**What to work on**
Rewrite the entries below with every "GUI agent" swapped for "interface agent" and nothing else changed.

A block of data
· · · · ·
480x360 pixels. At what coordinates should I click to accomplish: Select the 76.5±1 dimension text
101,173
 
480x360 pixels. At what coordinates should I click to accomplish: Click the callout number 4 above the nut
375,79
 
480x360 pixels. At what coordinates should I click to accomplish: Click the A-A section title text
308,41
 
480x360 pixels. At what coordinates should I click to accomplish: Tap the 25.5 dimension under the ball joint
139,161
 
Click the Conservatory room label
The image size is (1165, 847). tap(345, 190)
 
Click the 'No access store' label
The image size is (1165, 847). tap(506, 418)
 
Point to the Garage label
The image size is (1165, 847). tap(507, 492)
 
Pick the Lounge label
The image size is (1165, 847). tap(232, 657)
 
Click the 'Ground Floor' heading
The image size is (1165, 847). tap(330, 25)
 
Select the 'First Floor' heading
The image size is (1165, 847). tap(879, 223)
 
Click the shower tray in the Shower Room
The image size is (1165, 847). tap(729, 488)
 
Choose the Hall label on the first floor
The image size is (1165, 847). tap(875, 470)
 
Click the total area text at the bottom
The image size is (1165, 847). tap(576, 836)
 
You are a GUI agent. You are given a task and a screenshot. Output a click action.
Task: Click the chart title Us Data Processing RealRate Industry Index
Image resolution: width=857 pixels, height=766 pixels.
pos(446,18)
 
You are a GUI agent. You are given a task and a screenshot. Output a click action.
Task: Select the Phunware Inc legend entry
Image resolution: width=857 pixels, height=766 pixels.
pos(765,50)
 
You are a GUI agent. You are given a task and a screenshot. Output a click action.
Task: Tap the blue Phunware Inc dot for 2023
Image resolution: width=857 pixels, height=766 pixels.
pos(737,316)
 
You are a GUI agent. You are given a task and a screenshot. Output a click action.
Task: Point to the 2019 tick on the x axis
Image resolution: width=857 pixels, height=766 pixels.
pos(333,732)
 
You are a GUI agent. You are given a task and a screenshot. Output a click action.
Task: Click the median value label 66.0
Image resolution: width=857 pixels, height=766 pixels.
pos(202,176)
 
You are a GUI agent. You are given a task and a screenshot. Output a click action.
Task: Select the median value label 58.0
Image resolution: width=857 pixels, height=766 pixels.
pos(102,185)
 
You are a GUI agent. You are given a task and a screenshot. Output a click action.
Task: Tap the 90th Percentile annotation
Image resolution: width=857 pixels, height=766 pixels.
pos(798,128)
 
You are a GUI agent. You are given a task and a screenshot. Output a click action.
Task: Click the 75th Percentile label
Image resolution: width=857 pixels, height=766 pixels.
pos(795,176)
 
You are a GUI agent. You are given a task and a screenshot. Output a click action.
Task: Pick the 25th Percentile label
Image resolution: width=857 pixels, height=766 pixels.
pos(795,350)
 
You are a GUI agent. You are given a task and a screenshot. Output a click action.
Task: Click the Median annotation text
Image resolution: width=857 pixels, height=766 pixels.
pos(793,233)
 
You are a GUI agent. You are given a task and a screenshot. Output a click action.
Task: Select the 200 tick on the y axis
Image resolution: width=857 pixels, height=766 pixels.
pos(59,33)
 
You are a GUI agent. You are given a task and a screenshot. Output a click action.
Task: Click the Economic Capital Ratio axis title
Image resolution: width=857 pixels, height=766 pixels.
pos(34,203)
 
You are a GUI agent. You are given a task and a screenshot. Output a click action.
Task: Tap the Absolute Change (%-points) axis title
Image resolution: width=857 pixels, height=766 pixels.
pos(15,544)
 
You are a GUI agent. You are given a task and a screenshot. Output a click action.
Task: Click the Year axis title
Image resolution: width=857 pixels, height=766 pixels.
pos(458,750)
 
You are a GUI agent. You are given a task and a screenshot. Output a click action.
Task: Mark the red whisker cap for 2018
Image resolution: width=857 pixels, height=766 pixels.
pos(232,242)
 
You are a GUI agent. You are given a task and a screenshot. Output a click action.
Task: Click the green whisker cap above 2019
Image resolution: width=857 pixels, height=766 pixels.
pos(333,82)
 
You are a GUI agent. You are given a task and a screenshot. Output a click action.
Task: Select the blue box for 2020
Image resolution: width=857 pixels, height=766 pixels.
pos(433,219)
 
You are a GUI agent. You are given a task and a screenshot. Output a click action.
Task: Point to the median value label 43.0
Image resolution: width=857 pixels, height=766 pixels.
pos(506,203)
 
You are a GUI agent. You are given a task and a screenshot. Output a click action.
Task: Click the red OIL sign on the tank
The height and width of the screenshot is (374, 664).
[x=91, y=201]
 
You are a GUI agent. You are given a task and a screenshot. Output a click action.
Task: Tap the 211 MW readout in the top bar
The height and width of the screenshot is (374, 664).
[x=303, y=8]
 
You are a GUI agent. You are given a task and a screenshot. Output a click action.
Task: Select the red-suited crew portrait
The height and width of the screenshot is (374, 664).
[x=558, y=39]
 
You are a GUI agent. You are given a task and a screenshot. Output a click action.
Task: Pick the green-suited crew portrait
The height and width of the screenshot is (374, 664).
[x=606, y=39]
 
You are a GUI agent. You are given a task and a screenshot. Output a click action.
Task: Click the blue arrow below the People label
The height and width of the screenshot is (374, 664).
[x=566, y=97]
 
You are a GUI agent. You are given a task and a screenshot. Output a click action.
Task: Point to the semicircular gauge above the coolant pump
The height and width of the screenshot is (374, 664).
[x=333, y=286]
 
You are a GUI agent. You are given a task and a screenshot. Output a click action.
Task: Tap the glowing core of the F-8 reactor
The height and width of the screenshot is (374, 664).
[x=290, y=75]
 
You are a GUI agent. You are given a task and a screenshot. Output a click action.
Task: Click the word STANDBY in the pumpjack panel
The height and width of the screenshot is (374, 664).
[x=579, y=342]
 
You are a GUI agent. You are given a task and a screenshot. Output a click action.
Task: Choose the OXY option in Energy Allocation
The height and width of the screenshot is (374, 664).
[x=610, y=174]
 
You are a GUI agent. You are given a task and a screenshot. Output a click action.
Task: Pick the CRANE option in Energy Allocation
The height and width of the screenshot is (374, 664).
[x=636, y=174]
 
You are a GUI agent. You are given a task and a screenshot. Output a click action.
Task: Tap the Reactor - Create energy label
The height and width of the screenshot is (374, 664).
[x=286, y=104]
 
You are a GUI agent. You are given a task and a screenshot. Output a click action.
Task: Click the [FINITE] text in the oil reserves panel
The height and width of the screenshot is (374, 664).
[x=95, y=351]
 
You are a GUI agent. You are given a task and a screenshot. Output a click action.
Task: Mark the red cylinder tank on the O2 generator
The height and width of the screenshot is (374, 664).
· · · · ·
**Task output**
480x360 pixels. At what coordinates should I click to accomplish: Select the 76.5±1 dimension text
101,173
 
480x360 pixels. At what coordinates should I click to accomplish: Click the callout number 4 above the nut
375,79
 
480x360 pixels. At what coordinates should I click to accomplish: Click the A-A section title text
308,41
 
480x360 pixels. At what coordinates should I click to accomplish: Tap the 25.5 dimension under the ball joint
139,161
 
Click the Conservatory room label
The image size is (1165, 847). tap(345, 190)
 
Click the 'No access store' label
The image size is (1165, 847). tap(506, 418)
 
Point to the Garage label
The image size is (1165, 847). tap(507, 492)
 
Pick the Lounge label
The image size is (1165, 847). tap(232, 657)
 
Click the 'Ground Floor' heading
The image size is (1165, 847). tap(330, 25)
 
Select the 'First Floor' heading
The image size is (1165, 847). tap(879, 223)
 
Click the shower tray in the Shower Room
The image size is (1165, 847). tap(729, 488)
 
Choose the Hall label on the first floor
The image size is (1165, 847). tap(875, 470)
 
Click the total area text at the bottom
The image size is (1165, 847). tap(576, 836)
 
You are a interface agent. You are given a task and a screenshot. Output a click action.
Task: Click the chart title Us Data Processing RealRate Industry Index
Image resolution: width=857 pixels, height=766 pixels.
pos(446,18)
 
You are a interface agent. You are given a task and a screenshot. Output a click action.
Task: Select the Phunware Inc legend entry
Image resolution: width=857 pixels, height=766 pixels.
pos(765,50)
 
You are a interface agent. You are given a task and a screenshot. Output a click action.
Task: Tap the blue Phunware Inc dot for 2023
Image resolution: width=857 pixels, height=766 pixels.
pos(737,316)
 
You are a interface agent. You are given a task and a screenshot. Output a click action.
Task: Point to the 2019 tick on the x axis
Image resolution: width=857 pixels, height=766 pixels.
pos(333,732)
 
You are a interface agent. You are given a task and a screenshot. Output a click action.
Task: Click the median value label 66.0
Image resolution: width=857 pixels, height=766 pixels.
pos(202,176)
 
You are a interface agent. You are given a task and a screenshot. Output a click action.
Task: Select the median value label 58.0
Image resolution: width=857 pixels, height=766 pixels.
pos(102,185)
 
You are a interface agent. You are given a task and a screenshot. Output a click action.
Task: Tap the 90th Percentile annotation
Image resolution: width=857 pixels, height=766 pixels.
pos(798,128)
 
You are a interface agent. You are given a task and a screenshot. Output a click action.
Task: Click the 75th Percentile label
Image resolution: width=857 pixels, height=766 pixels.
pos(795,176)
 
You are a interface agent. You are given a task and a screenshot. Output a click action.
Task: Pick the 25th Percentile label
Image resolution: width=857 pixels, height=766 pixels.
pos(795,350)
 
You are a interface agent. You are given a task and a screenshot. Output a click action.
Task: Click the Median annotation text
Image resolution: width=857 pixels, height=766 pixels.
pos(793,233)
 
You are a interface agent. You are given a task and a screenshot. Output a click action.
Task: Select the 200 tick on the y axis
Image resolution: width=857 pixels, height=766 pixels.
pos(59,33)
 
You are a interface agent. You are given a task and a screenshot. Output a click action.
Task: Click the Economic Capital Ratio axis title
Image resolution: width=857 pixels, height=766 pixels.
pos(34,203)
 
You are a interface agent. You are given a task and a screenshot. Output a click action.
Task: Tap the Absolute Change (%-points) axis title
Image resolution: width=857 pixels, height=766 pixels.
pos(15,544)
 
You are a interface agent. You are given a task and a screenshot. Output a click action.
Task: Click the Year axis title
Image resolution: width=857 pixels, height=766 pixels.
pos(458,750)
 
You are a interface agent. You are given a task and a screenshot. Output a click action.
Task: Mark the red whisker cap for 2018
Image resolution: width=857 pixels, height=766 pixels.
pos(232,242)
 
You are a interface agent. You are given a task and a screenshot. Output a click action.
Task: Click the green whisker cap above 2019
Image resolution: width=857 pixels, height=766 pixels.
pos(333,82)
 
You are a interface agent. You are given a task and a screenshot. Output a click action.
Task: Select the blue box for 2020
Image resolution: width=857 pixels, height=766 pixels.
pos(433,219)
 
You are a interface agent. You are given a task and a screenshot. Output a click action.
Task: Point to the median value label 43.0
Image resolution: width=857 pixels, height=766 pixels.
pos(506,203)
 
You are a interface agent. You are given a task and a screenshot. Output a click action.
Task: Click the red OIL sign on the tank
The height and width of the screenshot is (374, 664).
[x=91, y=201]
 
You are a interface agent. You are given a task and a screenshot. Output a click action.
Task: Tap the 211 MW readout in the top bar
The height and width of the screenshot is (374, 664).
[x=303, y=8]
 
You are a interface agent. You are given a task and a screenshot. Output a click action.
Task: Select the red-suited crew portrait
The height and width of the screenshot is (374, 664).
[x=558, y=39]
 
You are a interface agent. You are given a task and a screenshot. Output a click action.
Task: Pick the green-suited crew portrait
The height and width of the screenshot is (374, 664).
[x=606, y=39]
 
You are a interface agent. You are given a task and a screenshot. Output a click action.
Task: Click the blue arrow below the People label
The height and width of the screenshot is (374, 664).
[x=566, y=97]
 
You are a interface agent. You are given a task and a screenshot. Output a click action.
Task: Point to the semicircular gauge above the coolant pump
The height and width of the screenshot is (374, 664).
[x=333, y=286]
 
You are a interface agent. You are given a task and a screenshot. Output a click action.
Task: Tap the glowing core of the F-8 reactor
The height and width of the screenshot is (374, 664).
[x=290, y=75]
 
You are a interface agent. You are given a task and a screenshot. Output a click action.
Task: Click the word STANDBY in the pumpjack panel
The height and width of the screenshot is (374, 664).
[x=579, y=342]
 
You are a interface agent. You are given a task and a screenshot. Output a click action.
Task: Choose the OXY option in Energy Allocation
The height and width of the screenshot is (374, 664).
[x=610, y=174]
 
You are a interface agent. You are given a task and a screenshot. Output a click action.
Task: Pick the CRANE option in Energy Allocation
The height and width of the screenshot is (374, 664).
[x=636, y=174]
 
You are a interface agent. You are given a task and a screenshot. Output a click action.
Task: Tap the Reactor - Create energy label
The height and width of the screenshot is (374, 664).
[x=286, y=104]
 
You are a interface agent. You are given a task and a screenshot. Output a click action.
Task: Click the [FINITE] text in the oil reserves panel
The height and width of the screenshot is (374, 664).
[x=95, y=351]
 
You are a interface agent. You are given a task and a screenshot. Output a click action.
Task: Mark the red cylinder tank on the O2 generator
The height and width of the screenshot is (374, 664).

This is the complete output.